かくしてヴァン・パレースは、上記のような意味での実質的自由を全ての個人に出来るだけ多く与える事(real freedom for all)こそが、自由な社会の条件であると主張する。それは、さらに以下の3条件によって、より精密に規定される。すなわち、第一に、強制や暴力などによる侵害なしに諸権利がうまく執行されるような構造が存在すること(権利に関する安全保障の確立)であり、第二に、その構造の下で、個人の自己所有権が確立・確保されていることであり、第三に、以上の2条件の制約の下で、各個人は己が為したいと欲するであろうどんな事であれ、それを為すための最大限可能な機会が保証されていることである。この3条件は、それが並列的に要請される限り、矛盾する可能性をもつが、パレースは3条件の間に次のような辞書的順序をつけることによって、矛盾を回避しようとしている。すなわち、第一の条件(権利に関する安全保障の確立)を第一次的に優先し、第一の条件の制約下で最大限の自己所有権の確保が要請される。また、上記2つの条件の優先的達成の下で第三の条件の達成が追求される。
第三の条件における「最大限可能な機会の保証」については注記が必要だろう。パレースはそれを機会集合のレキシミン配分として定式化している。

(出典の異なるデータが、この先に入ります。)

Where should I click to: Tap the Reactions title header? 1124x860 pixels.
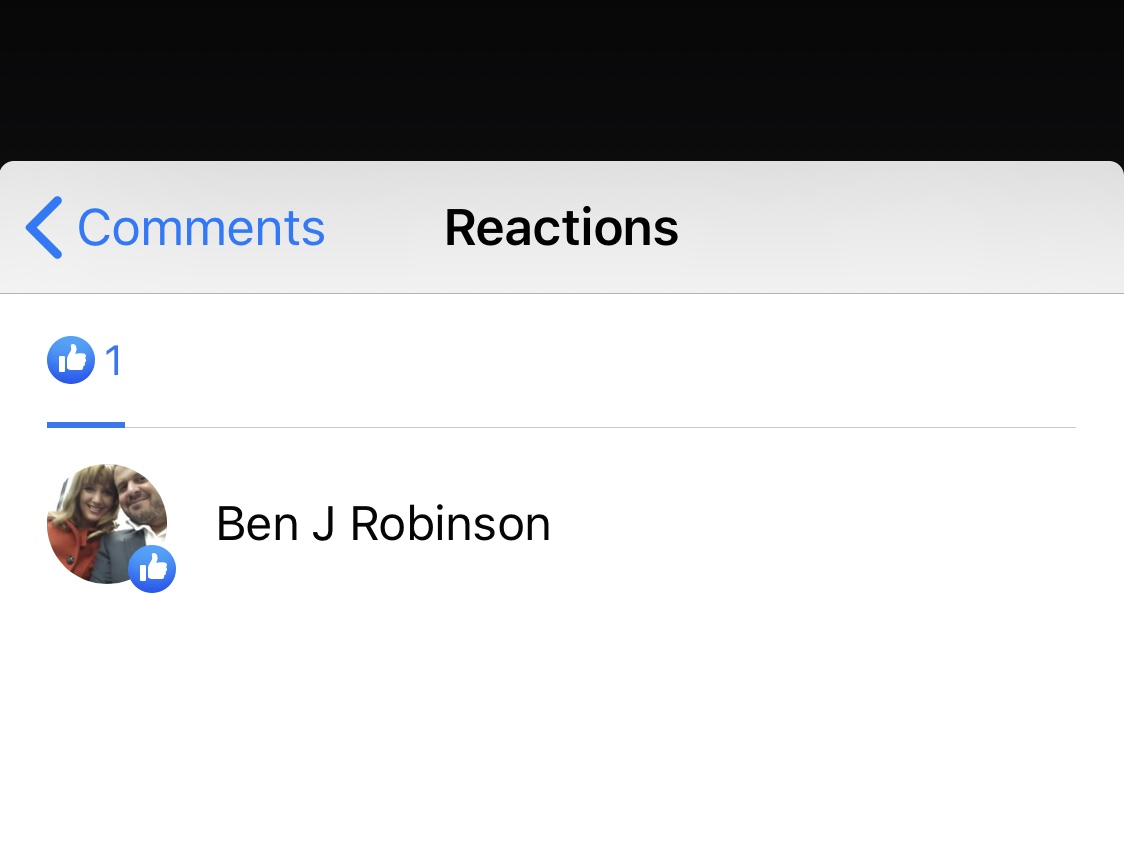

ただし、レキシミン配分によって定まる「最大限可能な機会」の大きさは、当該社会に存在する個々人の才能や技能の程度、並びに当該社会の経済力(技術的生産力)や資源配分方法に依存することになる。このうち、前二者が社会にとっての外生変数であるのに対し、最後の「資源配分方法」は社会の決定変数である。したがって、実質的自由な社会の第三の条件は、適切な資源配分メカニズムの設計を要請するものとして解釈される。このような3つの条件を満たす「自由な社会」として「公正な社会」を規定する立場を、ヴァン・パレースは「リアル・リバータリアン」と称している。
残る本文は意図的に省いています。